Task instructions:
Nothing but an exact reprint of the records is to be returned.

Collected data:
--------
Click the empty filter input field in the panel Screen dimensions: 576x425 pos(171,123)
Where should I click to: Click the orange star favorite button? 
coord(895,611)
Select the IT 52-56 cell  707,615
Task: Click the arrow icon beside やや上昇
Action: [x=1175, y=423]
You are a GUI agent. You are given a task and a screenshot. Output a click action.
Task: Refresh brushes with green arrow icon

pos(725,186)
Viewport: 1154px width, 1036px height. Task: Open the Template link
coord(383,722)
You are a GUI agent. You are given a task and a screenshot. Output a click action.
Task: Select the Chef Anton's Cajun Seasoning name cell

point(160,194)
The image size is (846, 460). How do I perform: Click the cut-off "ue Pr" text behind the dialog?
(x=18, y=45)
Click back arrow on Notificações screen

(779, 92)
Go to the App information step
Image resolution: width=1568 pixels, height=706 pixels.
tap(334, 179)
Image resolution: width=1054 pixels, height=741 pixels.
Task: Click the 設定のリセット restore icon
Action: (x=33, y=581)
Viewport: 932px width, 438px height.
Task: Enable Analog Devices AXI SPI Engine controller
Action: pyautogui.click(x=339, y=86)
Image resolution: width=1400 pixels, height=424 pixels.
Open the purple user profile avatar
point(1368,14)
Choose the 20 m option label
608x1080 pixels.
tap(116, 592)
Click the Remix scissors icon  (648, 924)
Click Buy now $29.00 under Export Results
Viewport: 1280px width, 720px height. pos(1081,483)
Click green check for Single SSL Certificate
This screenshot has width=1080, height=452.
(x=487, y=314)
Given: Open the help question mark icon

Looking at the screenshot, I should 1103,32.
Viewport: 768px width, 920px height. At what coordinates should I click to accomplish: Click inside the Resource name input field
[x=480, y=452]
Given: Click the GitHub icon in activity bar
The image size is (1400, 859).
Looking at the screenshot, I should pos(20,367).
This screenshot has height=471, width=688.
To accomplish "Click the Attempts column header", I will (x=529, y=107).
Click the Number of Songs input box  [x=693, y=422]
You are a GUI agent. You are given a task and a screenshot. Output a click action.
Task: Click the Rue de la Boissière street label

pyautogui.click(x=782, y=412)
--------
Solution to this task:
Click the empty filter input field in the panel Screen dimensions: 576x425 pos(171,123)
Where should I click to: Click the orange star favorite button? 
coord(895,611)
Select the IT 52-56 cell  707,615
Task: Click the arrow icon beside やや上昇
Action: [x=1175, y=423]
You are a GUI agent. You are given a task and a screenshot. Output a click action.
Task: Refresh brushes with green arrow icon

pos(725,186)
Viewport: 1154px width, 1036px height. Task: Open the Template link
coord(383,722)
You are a GUI agent. You are given a task and a screenshot. Output a click action.
Task: Select the Chef Anton's Cajun Seasoning name cell

point(160,194)
The image size is (846, 460). How do I perform: Click the cut-off "ue Pr" text behind the dialog?
(x=18, y=45)
Click back arrow on Notificações screen

(779, 92)
Go to the App information step
Image resolution: width=1568 pixels, height=706 pixels.
tap(334, 179)
Image resolution: width=1054 pixels, height=741 pixels.
Task: Click the 設定のリセット restore icon
Action: (x=33, y=581)
Viewport: 932px width, 438px height.
Task: Enable Analog Devices AXI SPI Engine controller
Action: pyautogui.click(x=339, y=86)
Image resolution: width=1400 pixels, height=424 pixels.
Open the purple user profile avatar
point(1368,14)
Choose the 20 m option label
608x1080 pixels.
tap(116, 592)
Click the Remix scissors icon  (648, 924)
Click Buy now $29.00 under Export Results
Viewport: 1280px width, 720px height. pos(1081,483)
Click green check for Single SSL Certificate
This screenshot has width=1080, height=452.
(x=487, y=314)
Given: Open the help question mark icon

Looking at the screenshot, I should 1103,32.
Viewport: 768px width, 920px height. At what coordinates should I click to accomplish: Click inside the Resource name input field
[x=480, y=452]
Given: Click the GitHub icon in activity bar
The image size is (1400, 859).
Looking at the screenshot, I should pos(20,367).
This screenshot has height=471, width=688.
To accomplish "Click the Attempts column header", I will (x=529, y=107).
Click the Number of Songs input box  [x=693, y=422]
You are a GUI agent. You are given a task and a screenshot. Output a click action.
Task: Click the Rue de la Boissière street label

pyautogui.click(x=782, y=412)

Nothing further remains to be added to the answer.